◆ **What you have to do**:
Using the data below, show every line where the word "computer" occurs.

----

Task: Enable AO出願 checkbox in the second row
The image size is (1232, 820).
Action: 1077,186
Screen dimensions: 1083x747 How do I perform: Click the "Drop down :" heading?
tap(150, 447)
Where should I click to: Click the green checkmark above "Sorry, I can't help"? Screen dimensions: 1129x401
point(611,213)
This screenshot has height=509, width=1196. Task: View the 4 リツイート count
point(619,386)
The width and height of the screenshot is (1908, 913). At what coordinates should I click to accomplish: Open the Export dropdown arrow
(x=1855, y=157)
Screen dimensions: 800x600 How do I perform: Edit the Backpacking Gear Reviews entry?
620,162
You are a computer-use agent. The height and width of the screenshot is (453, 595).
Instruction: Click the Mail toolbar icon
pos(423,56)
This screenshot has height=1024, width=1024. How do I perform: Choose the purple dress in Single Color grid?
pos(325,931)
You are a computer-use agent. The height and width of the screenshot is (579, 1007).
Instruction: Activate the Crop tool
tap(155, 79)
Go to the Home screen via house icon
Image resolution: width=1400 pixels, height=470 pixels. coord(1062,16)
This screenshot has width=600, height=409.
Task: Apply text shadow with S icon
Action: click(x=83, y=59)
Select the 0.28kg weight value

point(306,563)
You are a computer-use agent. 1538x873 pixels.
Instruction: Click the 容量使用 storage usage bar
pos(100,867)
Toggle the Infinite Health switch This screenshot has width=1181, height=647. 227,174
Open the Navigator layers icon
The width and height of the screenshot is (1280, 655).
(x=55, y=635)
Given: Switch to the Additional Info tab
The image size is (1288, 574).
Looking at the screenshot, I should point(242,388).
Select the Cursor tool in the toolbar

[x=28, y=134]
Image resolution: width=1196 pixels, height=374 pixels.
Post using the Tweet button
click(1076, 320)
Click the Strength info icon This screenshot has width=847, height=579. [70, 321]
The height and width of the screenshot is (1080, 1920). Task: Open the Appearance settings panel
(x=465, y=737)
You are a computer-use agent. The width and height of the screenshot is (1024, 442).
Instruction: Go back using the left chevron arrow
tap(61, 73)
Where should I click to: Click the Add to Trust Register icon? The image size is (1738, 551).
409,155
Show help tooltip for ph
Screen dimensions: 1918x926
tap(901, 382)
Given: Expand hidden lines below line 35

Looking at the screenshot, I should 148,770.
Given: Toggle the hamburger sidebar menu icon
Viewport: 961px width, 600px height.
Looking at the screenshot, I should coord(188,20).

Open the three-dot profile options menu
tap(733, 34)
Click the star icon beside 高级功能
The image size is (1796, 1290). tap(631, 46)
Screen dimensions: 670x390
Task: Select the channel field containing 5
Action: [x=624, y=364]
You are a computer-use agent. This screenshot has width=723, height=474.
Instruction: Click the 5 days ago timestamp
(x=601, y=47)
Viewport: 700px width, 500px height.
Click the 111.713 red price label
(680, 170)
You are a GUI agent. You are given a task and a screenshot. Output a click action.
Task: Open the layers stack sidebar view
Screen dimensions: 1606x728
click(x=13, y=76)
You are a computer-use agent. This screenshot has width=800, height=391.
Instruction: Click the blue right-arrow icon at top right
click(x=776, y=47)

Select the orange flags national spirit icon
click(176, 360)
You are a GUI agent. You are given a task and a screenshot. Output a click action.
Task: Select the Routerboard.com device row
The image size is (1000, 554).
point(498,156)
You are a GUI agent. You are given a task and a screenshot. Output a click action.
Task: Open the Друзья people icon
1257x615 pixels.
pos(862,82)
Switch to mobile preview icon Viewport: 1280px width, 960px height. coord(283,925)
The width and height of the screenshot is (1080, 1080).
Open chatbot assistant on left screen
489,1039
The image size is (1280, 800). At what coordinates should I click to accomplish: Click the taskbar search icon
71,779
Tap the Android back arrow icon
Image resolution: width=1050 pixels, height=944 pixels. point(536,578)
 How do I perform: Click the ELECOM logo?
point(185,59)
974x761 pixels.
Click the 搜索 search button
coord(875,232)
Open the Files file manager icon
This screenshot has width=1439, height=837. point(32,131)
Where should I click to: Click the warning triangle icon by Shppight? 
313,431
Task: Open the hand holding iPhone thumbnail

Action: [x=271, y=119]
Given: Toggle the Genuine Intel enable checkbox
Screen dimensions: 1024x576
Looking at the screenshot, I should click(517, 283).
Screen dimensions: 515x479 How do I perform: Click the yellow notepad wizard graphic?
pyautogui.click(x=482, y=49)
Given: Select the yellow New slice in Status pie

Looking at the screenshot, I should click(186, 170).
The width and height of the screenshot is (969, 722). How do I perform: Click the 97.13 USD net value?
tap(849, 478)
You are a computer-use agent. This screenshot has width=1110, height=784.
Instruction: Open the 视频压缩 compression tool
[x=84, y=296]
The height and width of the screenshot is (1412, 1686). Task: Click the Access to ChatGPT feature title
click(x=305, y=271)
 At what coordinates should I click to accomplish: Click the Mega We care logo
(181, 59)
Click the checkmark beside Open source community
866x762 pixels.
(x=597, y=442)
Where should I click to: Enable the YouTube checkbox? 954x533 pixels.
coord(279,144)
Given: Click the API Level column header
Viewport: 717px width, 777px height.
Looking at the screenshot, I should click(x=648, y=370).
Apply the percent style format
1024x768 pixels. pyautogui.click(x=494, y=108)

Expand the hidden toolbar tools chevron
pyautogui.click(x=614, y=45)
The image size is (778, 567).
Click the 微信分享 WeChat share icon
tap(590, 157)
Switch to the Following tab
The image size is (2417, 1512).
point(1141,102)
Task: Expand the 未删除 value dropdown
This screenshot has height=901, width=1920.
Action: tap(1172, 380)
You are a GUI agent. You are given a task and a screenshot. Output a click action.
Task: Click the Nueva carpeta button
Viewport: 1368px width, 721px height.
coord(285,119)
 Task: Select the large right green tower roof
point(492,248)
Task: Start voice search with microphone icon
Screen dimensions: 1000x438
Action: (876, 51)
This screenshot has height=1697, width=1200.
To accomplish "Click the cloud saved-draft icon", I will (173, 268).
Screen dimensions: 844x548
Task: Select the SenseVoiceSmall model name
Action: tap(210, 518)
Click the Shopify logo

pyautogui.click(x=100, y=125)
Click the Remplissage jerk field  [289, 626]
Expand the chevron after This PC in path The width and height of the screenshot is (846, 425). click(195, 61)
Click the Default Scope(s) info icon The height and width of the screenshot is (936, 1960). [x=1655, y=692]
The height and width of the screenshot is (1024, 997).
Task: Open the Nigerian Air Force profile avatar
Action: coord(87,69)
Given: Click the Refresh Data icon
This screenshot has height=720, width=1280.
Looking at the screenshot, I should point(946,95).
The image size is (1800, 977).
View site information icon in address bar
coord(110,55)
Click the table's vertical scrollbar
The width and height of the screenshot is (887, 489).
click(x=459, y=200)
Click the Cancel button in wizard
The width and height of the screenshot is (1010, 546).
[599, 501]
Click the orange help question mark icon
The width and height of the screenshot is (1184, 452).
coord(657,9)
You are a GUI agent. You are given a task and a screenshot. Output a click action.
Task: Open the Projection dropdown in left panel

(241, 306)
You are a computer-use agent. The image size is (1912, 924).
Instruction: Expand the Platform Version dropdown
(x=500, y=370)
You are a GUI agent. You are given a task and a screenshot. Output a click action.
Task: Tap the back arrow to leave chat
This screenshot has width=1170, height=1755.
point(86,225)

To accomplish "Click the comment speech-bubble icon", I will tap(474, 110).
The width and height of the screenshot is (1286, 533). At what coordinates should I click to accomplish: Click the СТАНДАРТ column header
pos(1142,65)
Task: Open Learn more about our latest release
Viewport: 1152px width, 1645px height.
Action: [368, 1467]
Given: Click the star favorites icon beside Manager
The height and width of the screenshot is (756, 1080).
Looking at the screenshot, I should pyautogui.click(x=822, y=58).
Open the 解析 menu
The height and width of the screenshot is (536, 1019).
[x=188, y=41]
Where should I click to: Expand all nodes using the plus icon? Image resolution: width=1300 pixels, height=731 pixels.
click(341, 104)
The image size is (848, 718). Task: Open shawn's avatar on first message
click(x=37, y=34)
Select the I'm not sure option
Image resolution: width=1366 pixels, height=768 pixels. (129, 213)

----

◆ **Answer to the exercise**:
You are a computer-use agent. The height and width of the screenshot is (453, 595).
You are a computer-use agent. The height and width of the screenshot is (579, 1007).
You are a computer-use agent. 1538x873 pixels.
You are a computer-use agent. The width and height of the screenshot is (1024, 442).
You are a computer-use agent. This screenshot has width=723, height=474.
You are a computer-use agent. This screenshot has width=800, height=391.
You are a computer-use agent. This screenshot has width=1110, height=784.
You are a computer-use agent. The image size is (1912, 924).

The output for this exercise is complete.